**WHAT TO WORK ON**.
[A] Answer these questions using the Nightwick Abbey review below:
(i) How large is a geomorph?
(ii) Which game system are Miranda Elkins and Chris Huth developing Nightwick Abbey for?
(iii) How many rooms make up the first level?
[B] Could you pick up the Nightwick Abbey review after its final sentence and carry it on?

**EXTRACTED TEXT**.
Bathtub Reviews are an excuse for me to read modules a little more closely. I’m doing them to critique a wide range of modules from the perspective of my own table and to learn for my own module design. They’re stream of consciousness and unedited critiques. I’m writing them on my phone in the bath.
I mentioned in my 2023 Nova Awards that one of the coolest things I’ve read this year hasn’t been released yet: It’s the first level of the upcoming release Nightwick Abbey by Miranda Elkins and Chris Huth. I don’t usually review unreleased titles, but I got enough interest in the awards post last week that I thought I’d talk about it. Consider this, then, my first Bathtub Preview.
Nightwick Abbey is an iconic megadungeon that has been run by Miranda for over ten years; you can see ongoing progress on the project at the Nightwick Abbey patreon, and you can join the games here. Miranda and Chris Huth have been developing it as a finished, releasable product for Old School Essentials as part of their patreon. It takes place in the ruins of an Abbey that had been built over the prison of a Great King of Hell. Think of the theme being medieval Doom. What I’m reading is the first of three finished levels of the megadungeon, consisting 89 rooms. Two other levels are finished and not available yet; if I recall from Miranda’s episode of Into the Megadungeon, no one has ever reached the third level of Nightwick Abbey, but people are still trying ten years later.
The major unique gimmick of Nightwick Abbey are that it comprises a set of moving geomorphs. A geomorph is a 100 by 100 foot section of dungeon map. Whenever someone does something that would upset the Abbey — things like turning undead or praying — there’s a chance the sections will shift in relation to each other, changing the layout of the dungeon in macro, while retaining the micro structure of the geomorph itself, rendering some exits unusable but opening up others. This is genius for long-term replayability and as a practical use for geomorphs, which are a tech that is considered out of vogue, but which I hope will be revisited by the DIY elfgame scene when they see what Nightwick Abbey has in store for them.
Layout wise, it’s not flashy but it’s very useable; lovely use of a consistent colour palette; consistent allocation of a spread to a geomorph; clear headings. I’m not a fan of dot point descriptions, but this innovates on it by using custom bullet points to differentiate content in a very clean way. The only criticism I have is that it’s not intuitive in a single book to have the factions and the bestiary at the back of the book; I either need stat blocks in the main text (there’s often room), or I need referencing to make encounters easy to run. The factions at the end made my experience of a first read bizarre: At first I was underwhelmed, then I got to the end and I realised all these people I’d met have goals and unique tactics. These might be fronted for a more intuitive read, or again could be incorporated into body text for ease of use.

[Dataset records]

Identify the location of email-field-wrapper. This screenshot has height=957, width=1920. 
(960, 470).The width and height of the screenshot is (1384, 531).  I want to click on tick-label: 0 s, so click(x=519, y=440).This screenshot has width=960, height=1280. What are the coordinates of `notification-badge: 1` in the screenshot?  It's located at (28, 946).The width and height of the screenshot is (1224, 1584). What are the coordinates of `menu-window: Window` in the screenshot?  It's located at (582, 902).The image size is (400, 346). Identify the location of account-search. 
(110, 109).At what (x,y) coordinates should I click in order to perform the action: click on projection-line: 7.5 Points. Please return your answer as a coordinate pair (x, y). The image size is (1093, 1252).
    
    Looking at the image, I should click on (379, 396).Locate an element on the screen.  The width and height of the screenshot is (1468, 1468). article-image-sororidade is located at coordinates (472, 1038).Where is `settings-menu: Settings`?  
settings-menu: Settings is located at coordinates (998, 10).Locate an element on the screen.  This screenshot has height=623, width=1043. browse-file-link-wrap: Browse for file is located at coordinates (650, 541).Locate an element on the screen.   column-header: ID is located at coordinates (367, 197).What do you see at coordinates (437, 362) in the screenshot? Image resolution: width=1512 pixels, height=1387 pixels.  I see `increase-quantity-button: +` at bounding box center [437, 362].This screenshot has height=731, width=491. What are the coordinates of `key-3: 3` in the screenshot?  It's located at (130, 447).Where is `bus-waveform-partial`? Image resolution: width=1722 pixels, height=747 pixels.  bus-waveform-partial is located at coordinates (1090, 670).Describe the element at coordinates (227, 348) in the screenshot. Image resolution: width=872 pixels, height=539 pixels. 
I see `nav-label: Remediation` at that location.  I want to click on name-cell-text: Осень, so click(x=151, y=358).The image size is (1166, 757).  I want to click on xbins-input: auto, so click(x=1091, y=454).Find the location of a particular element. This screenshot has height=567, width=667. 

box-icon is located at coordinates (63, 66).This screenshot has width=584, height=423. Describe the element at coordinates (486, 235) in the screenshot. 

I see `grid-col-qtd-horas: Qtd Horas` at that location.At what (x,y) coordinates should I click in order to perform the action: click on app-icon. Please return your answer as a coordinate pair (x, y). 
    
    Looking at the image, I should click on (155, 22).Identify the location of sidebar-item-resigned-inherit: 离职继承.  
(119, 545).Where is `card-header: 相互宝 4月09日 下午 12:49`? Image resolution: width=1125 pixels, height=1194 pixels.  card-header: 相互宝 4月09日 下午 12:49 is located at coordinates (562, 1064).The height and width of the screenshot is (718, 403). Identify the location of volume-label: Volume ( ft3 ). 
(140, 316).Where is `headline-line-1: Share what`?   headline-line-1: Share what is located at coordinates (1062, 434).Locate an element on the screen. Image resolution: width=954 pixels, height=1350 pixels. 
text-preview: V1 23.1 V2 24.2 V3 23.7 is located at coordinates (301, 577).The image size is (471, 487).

**RESULTS BY TASK**.
[A]
(i) A 100 by 100 foot section of dungeon map.
(ii) Old School Essentials.
(iii) 89 rooms.

[B]
“The Butcher is busy chopping up a rotten corpse and feeding it into his great grinder. The corpse squirms as though still alive.” Nightwick Abbey’s writing is horribly evocative. “Opening the door allows their piteous moans to echo through the dungeon.” The walls of the Abbey bleed when damaged, closed off exits are scabrous. Inhabitants are terrifying, twisted things that were attracted by the evil of the Abbey and battle now to control its power. The style is a modernisation of the classic style, akin that of Gavin Norman and Gus L, which in my opinion stifles the poetry of what’s there, but renders the project very useable as a result.
Is Nightwick Abbey perfect? No, but it’s also not complete yet. This is a preview. Does it have the potential to be the best megadungeon of all time? It might have that honour in play already, to be frank. What’s really remarkable here is the ability to transmute a home megadungeon into something that’s fully playable by any referee; in combination with Miranda’s stocking rules (which are an essential puzzle piece which I think should be included in the final book), I could run this level indefinitely for a long time; with the additional two levels, it could be your game indefinitely. It reminds me of rogue-lite videogames like Dead Cells and Hades in the sense that it’s replayable not despite of its repeated areas but because of it; the deadliness of the encounters here is a blessing for the way it is played, rather than a curse.
There’s one major caveat, though: This is a megadungeon, and a classic one. It’s deadly, it’s puzzling, it rewards long term play and mapping to understand its spaces and rules. The story it tells will be your own. But as an example of this style, it is, in my opinion, without peer. And if you’re not sure if it’s your jam, and you’re curious, you can play with Miranda this week, or support her patreon to stay up to date with the new stuff as she writes it.
When a publisher gets a hold of this (honestly publishers should be begging to have this on their slate), and the layout and art is finalised, you’re in for something very very special.